In Bucharest, I had the comfort of a credit card with a $1500 limit, enough to buy a one-way airplane ticket home if things got too bad. Secure in my late-twentieth-century smugness and early thirties optimism, I thought that in the U.S.A. civilization was ascendant, civil rights were solved, and I’d never see shortages, riots, or aspirational fascists in my country. I see now that I was naïve, that just as Bucharest, once known as “the Paris of the East,” could be so diminished, so could we, if we don’t open our eyes and face the discordant music of this time.

As I’ve worked on writing this, the momentum of rhetoric keeps trying to take me to a statement of political uplift and a call to action. But for this poet, at this moment, that feels premature. What feels true is what I know about writers and artists: that we are the noticers, the trained observers. We are able to see the one telling detail that will make something come alive for others, to convey a human truth. Artists and writers open themselves to everything, serving as a kind of filtration system for society, often feeling more than is comfortable and thinking more than is easy. We stand for beauty when things are ugly, and for meaning when so much seems meaningless.

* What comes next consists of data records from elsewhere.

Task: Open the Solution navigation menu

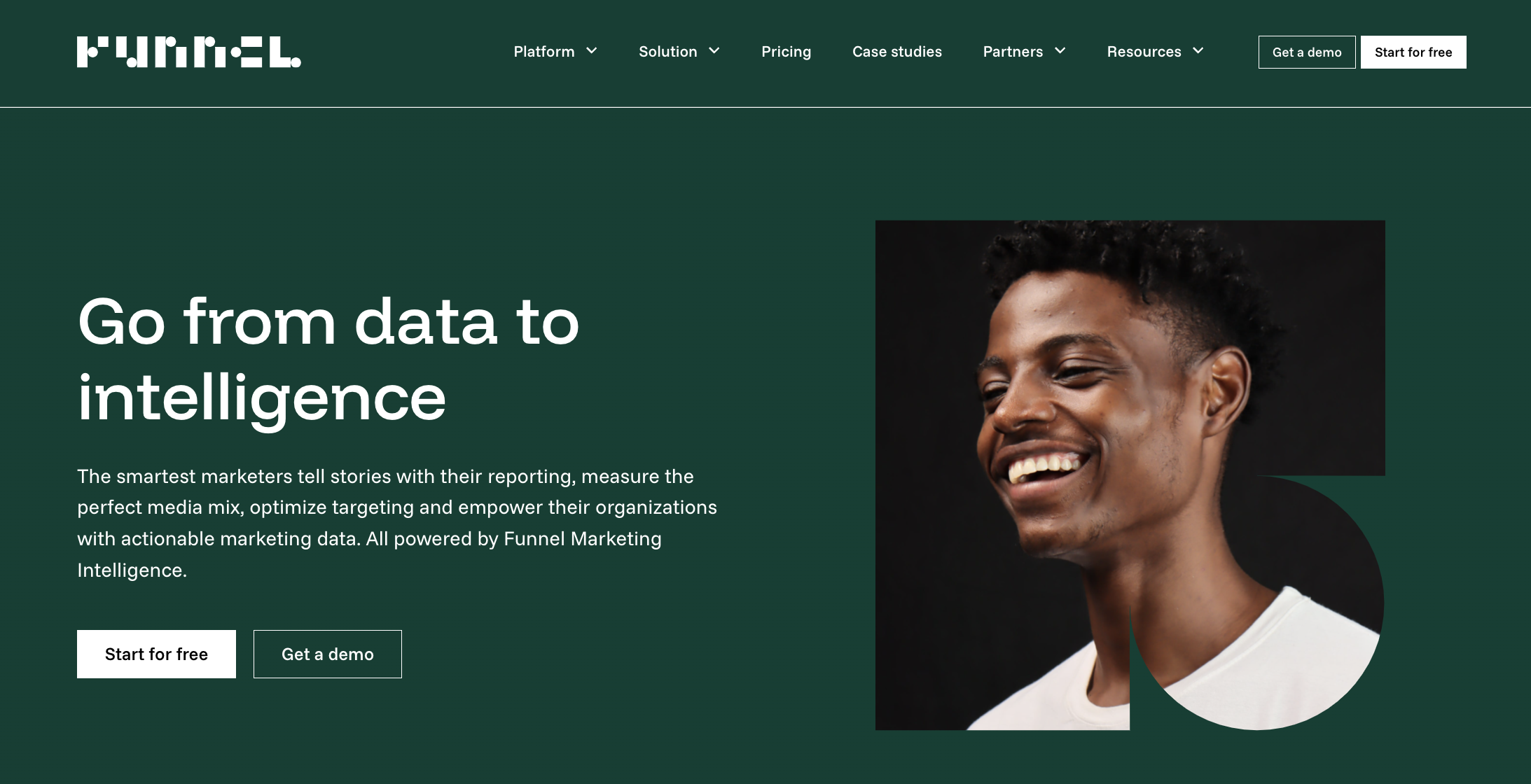Action: tap(667, 52)
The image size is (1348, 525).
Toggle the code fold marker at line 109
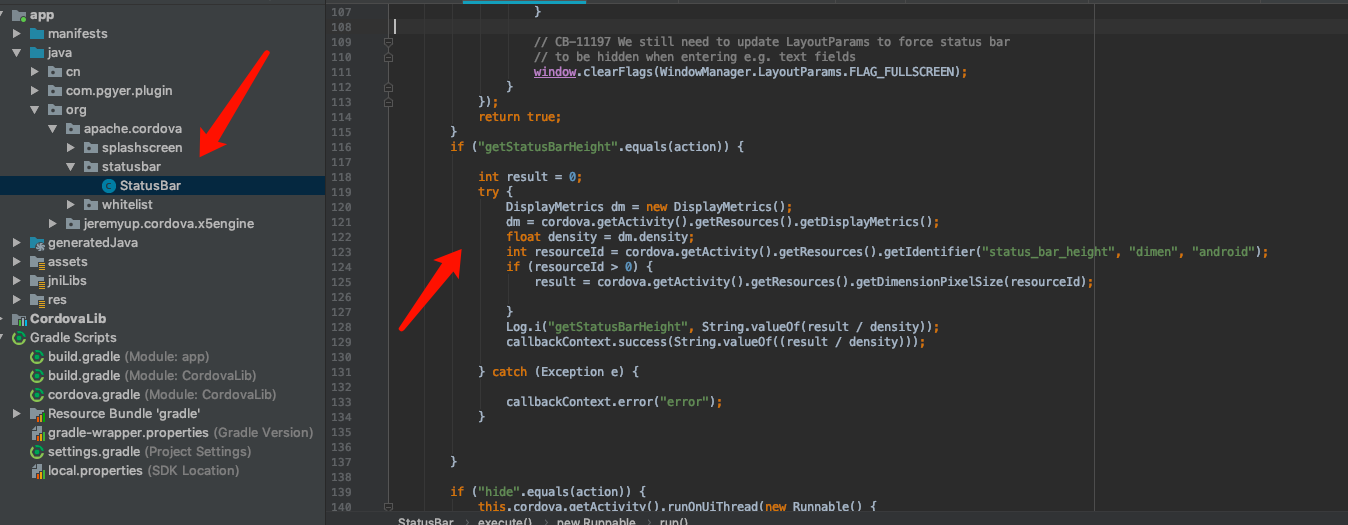tap(387, 42)
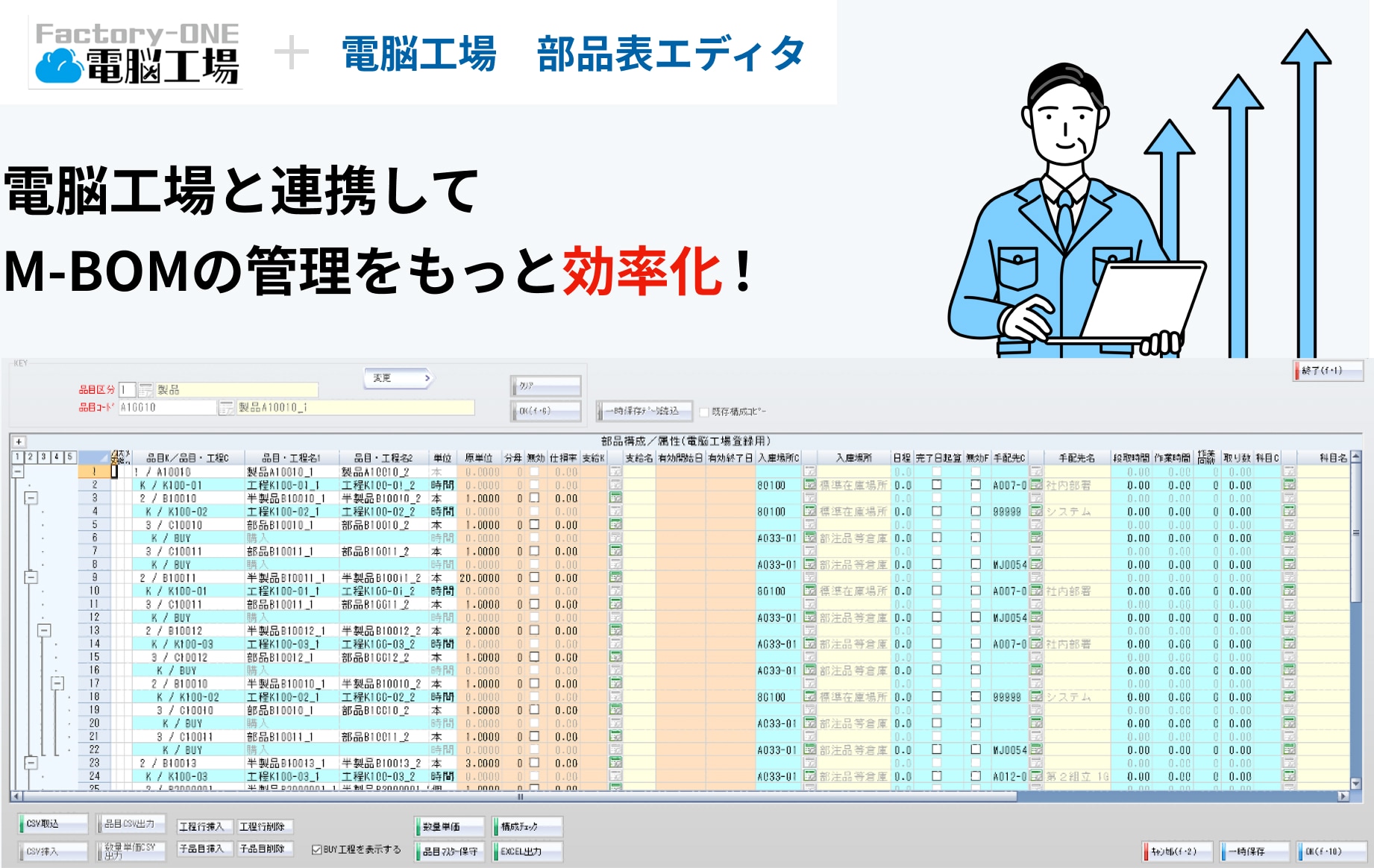The width and height of the screenshot is (1374, 868).
Task: Click 科目 lookup icon in row 2
Action: point(1289,485)
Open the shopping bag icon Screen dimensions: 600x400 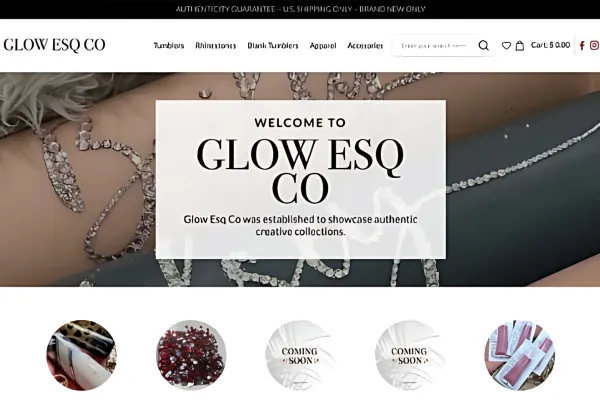tap(520, 46)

Whatever else you may choose to do in these strange times, I am sure of this: if you create something, then you are part of the ongoing remaking of the world, a bulwark against destructive forces, and that matters. 

With Don and some of his students 1991-92 school year, Bucharest.
(I now regret the frumpiness of that mint-green dress, but I had never packed for Romania before and thought it would be versatile and washable.)

The view from our apartment in December.